Turns out 4 o’clock in the morning comes around very fast, and before you know it I’m scrambling around cleaning up my stuff attempting to not be late. And of course being the responsible individual I am, I was cleaning up after the rest of our shack, no need to thank me or even notice, but you’re welcome. I make it to the stop just at four beating nearly all of the group, go figure, and then the bus turns out to be 30 minutes late. Once boarding has been completed and our bus has driven onto the boat I found not only did I have a semi upset stomach, but also I changed my mind about the effects of kava. Turns out the whole body relaxer isn’t an exaggeration. I could hardly even stand up and walk around the boat, but my mind was perfectly clear. Luckily the effects wear off within 2 hours, because if they didn’t the boat would have moved. Let me just point that one out. The boat didn’t leave until 6:30, so why on earth we were standing on it at 4:30 was beyond me. Luckily the boat was beautiful along the entire western coast of Ovalau, and I saw all of the things I wanted to climb earlier, but was unable to because of the rain which decided to plague me the entire weekend.
Once home I was relieved to find it was still 10 in the morning though it felt like it was nearly 4. There was a surprise though. This weekend Edgar somehow picked up a British refugee who has been stranded in Fiji, due to some problems with her visa and stuff, so she is going to live on our couch for the week. So how lovely I have another roommate! But unfortunately for her I hadn’t slept for 36 hours, so I wasn’t much of a host.
Scary story time. I was in my room nearly ready to go to bed, so in my boxers. And there I see the devil slowly creeping up my wall. In order not to scare it I froze, also being completely terrified didn't help either. Once it was up in the curtain rods where I couldn't see it I quickly put clothes on, because doing battle would not be a good idea in underwear. I prepared myself with the proper weapons to crush the crud out of the little vermin once emerged again. Seen I saw him La Coocaracha in all of his enormous glory scurrying up the wall again. I didn't hesitate and struck a killing blow quickly and effortlessly. When I removed my weapon of doom from the corpse it peeled itself off the wall and fell blood and guts on my pillow. Yuck! so pillowcaseless that night I slept, taught me to be aware of my surroundings at all times.
This evening we enjoyed one of our American famous Pot-Luck, and since we had a large number of new people there were questions brought up that I couldn’t answer. The group of Fijians, the British, and the Canadians each asked what the heck a pot-luck is.

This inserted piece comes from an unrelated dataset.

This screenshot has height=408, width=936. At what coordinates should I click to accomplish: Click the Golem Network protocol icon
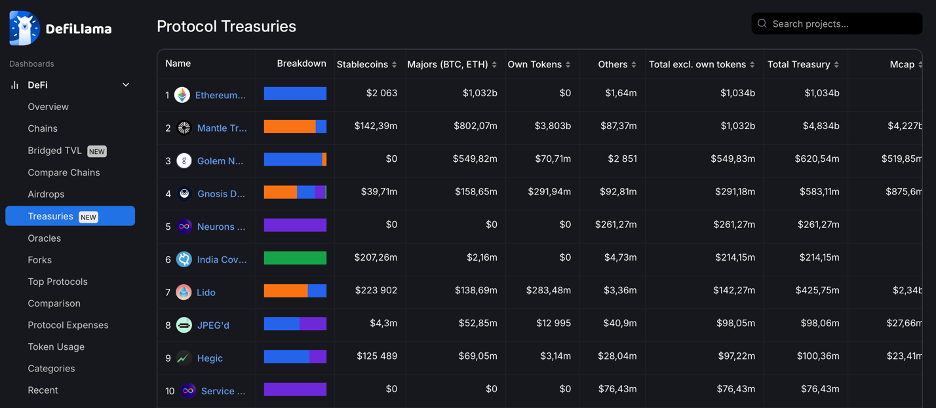point(184,161)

I really didn’t know so I made up the best answer I could. “Well you see everyone brings a pot of food to share, and you are lucky if you don’t get food poisoning in the end, hence pot-luck.” That was the best definition I could come up with, but if anyone knows the purpose of such a name I challenge anyone to give me a better definition, without looking it up of course.
Well fantastic news. It is the beginning of mid semester break, and not spring break because it is the fall here, so no one understands my spring break lingo. But I will be gone on the garden island of Taveuni hopefully climbing the biggest mountains and jumping off the tallest waterfalls it has to offer. Wish me luck!!!